For quite some time now, I've been seeing these boneheaded attempts at crawling sites which send a truly generic user-agent string like "Java/1.6.0_33" or similar. The version changes, but the "Java/" part and the stupidity remain the same. They are best visible in how they follow things which aren't even links and get seriously confused by things like JavaScript.
Allow me to demonstrate.
xx.xx.xx.xx - - [12/Aug/2012:12:54:31 -0700] "GET /contact/ HTTP/1.1" 200 1575 "-" "Java/1.7.0_05" "rachelbythebay.com" "-"
Here, this robot asks for my contact page. Okay, big deal, that happens all day long. However, what happens next is a little wacky.

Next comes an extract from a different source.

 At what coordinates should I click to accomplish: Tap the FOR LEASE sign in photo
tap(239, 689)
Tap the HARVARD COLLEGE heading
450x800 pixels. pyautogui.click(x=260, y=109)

xx.xx.xx.xx - - [12/Aug/2012:12:54:34 -0700] "GET /contact/jquery-1.7.1/jquery.min.js HTTP/1.1" 200 93868 "-" "Java/1.7.0_05" "rachelbythebay.com" "-"
Okay, so now it's gone and requested something which only occurs in a SCRIPT tag in the HEAD part of that page. This is usually the sort of thing a real web browser would do. However, unlike a browser, this thing never pulls my CSS, despite having encountered those declarations earlier in the file.

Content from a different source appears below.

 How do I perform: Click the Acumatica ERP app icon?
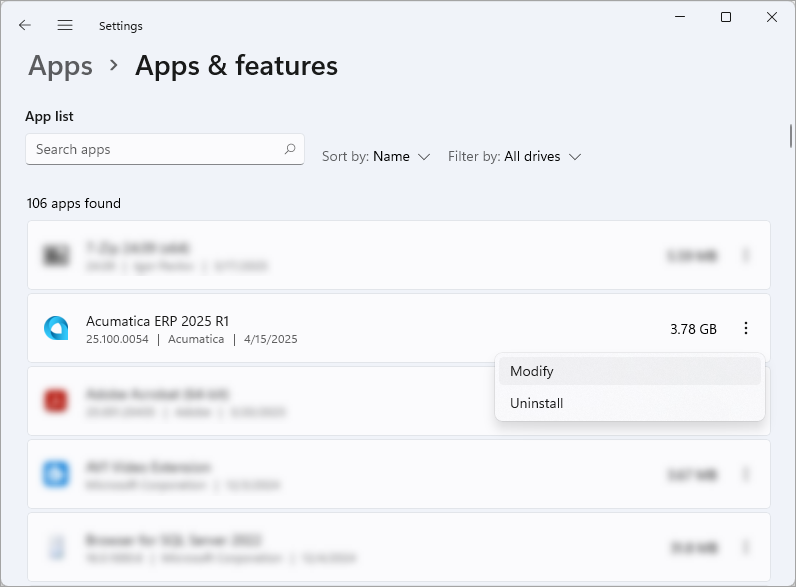click(x=56, y=328)
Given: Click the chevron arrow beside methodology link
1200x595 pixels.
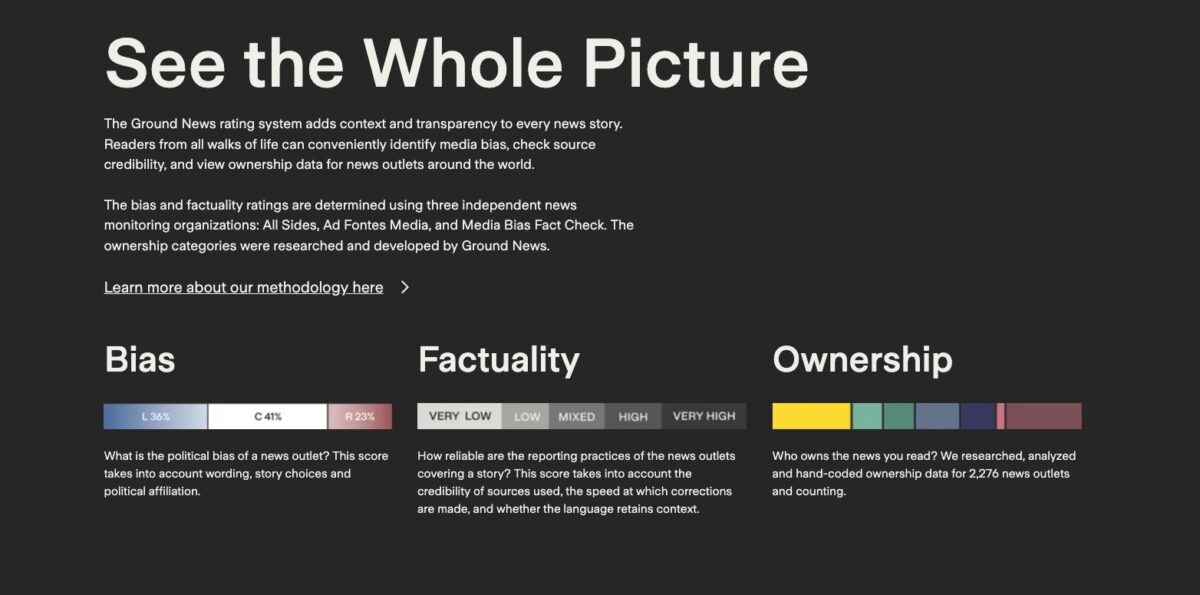Looking at the screenshot, I should point(405,287).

What comes next, however, reveals a kind of cluelessness I seldom see outside of these idiots:
xx.xx.xx.xx - - [12/Aug/2012:12:54:35 -0700] "GET /contact/jquery-1.7.1/,data:c,complete:function(a,b,c){c=a.responseText,a.isResolved()&&(a.done(function(a){c=a}),i.html(g?f( HTTP/1.1" 404 411 "-" "Java/1.7.0_05" "rachelbythebay.com" "-"

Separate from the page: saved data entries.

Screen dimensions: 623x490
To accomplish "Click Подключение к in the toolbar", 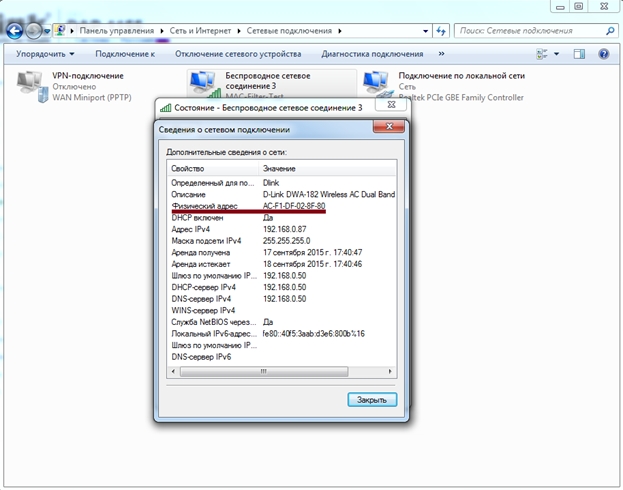I will coord(125,54).
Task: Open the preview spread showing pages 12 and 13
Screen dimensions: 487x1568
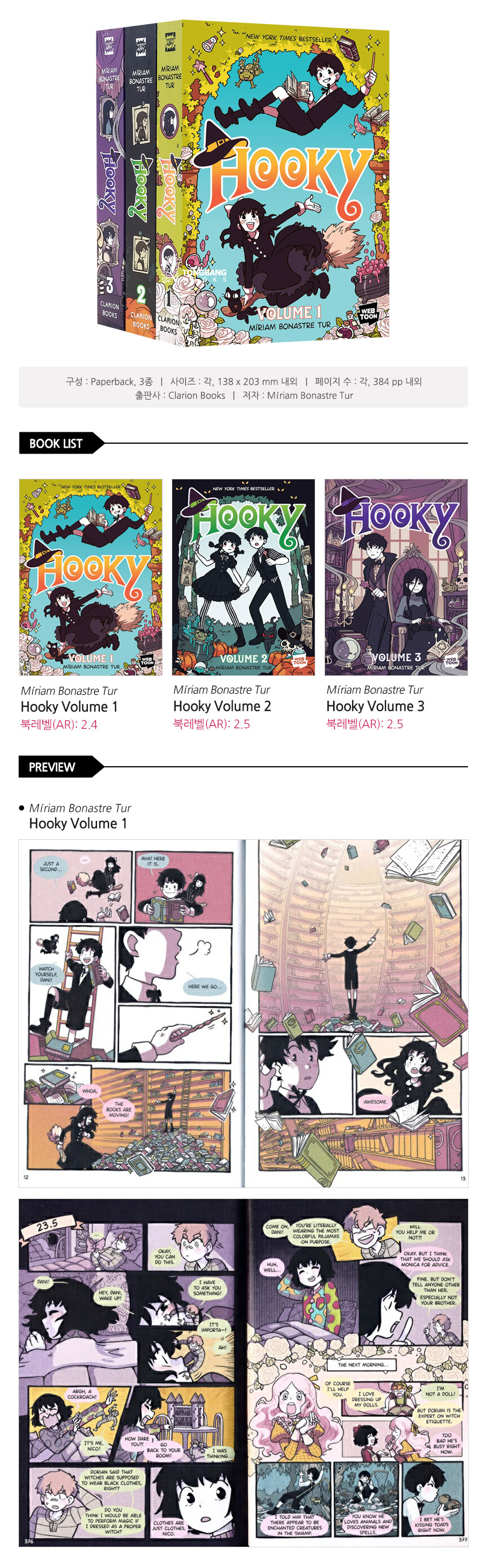Action: click(x=243, y=1013)
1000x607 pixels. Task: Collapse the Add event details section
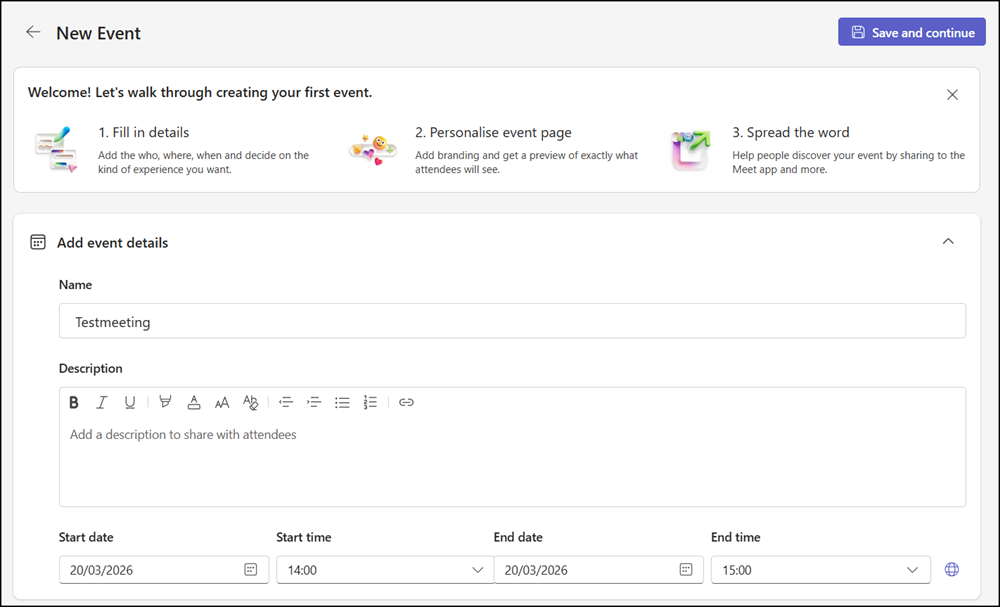pos(948,241)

xx.xx.xx.xx - - [12/Aug/2012:12:54:35 -0700] "GET /contact/jquery-1.7.1/]},bh=U(c);bg.optgroup=bg.option,bg.tbody=bg.tfoot= bg.colgroup=bg.caption=bg.thead,bg.th=bg.td,f.support.htmlSerialize||(bg. _default=[1, HTTP/1.1" 404 439 "-" "Java/1.7.0_05" "rachelbythebay.com" "-"
On two nearly-simultaneous hits, this robot manages to prove just how much mind-boggling stupidity it can wield. It clearly snarfed a JavaScript file by parsing a SCRIPT tag, but then it somehow turned raw minified JavaScript gunk into URLs and tried to GET them?
What planet are these programmers on? Who is that broken in the head?
It's almost to the point where I'm thinking about blocking any UA which matches "^Java/" just to catch anyone who thinks they can build a crawler just by gluing some Java examples together. If they can't even get as far as setting a halfway interesting User-Agent, what hope is there for them parsing and crawling things properly?
Randomly, at least one of these machines has port 139 open to the world and proudly proclaims that it is "Windows (R) Web Server 2008 6001 Service Pack 1", whatever that is. Maybe they're all just owned.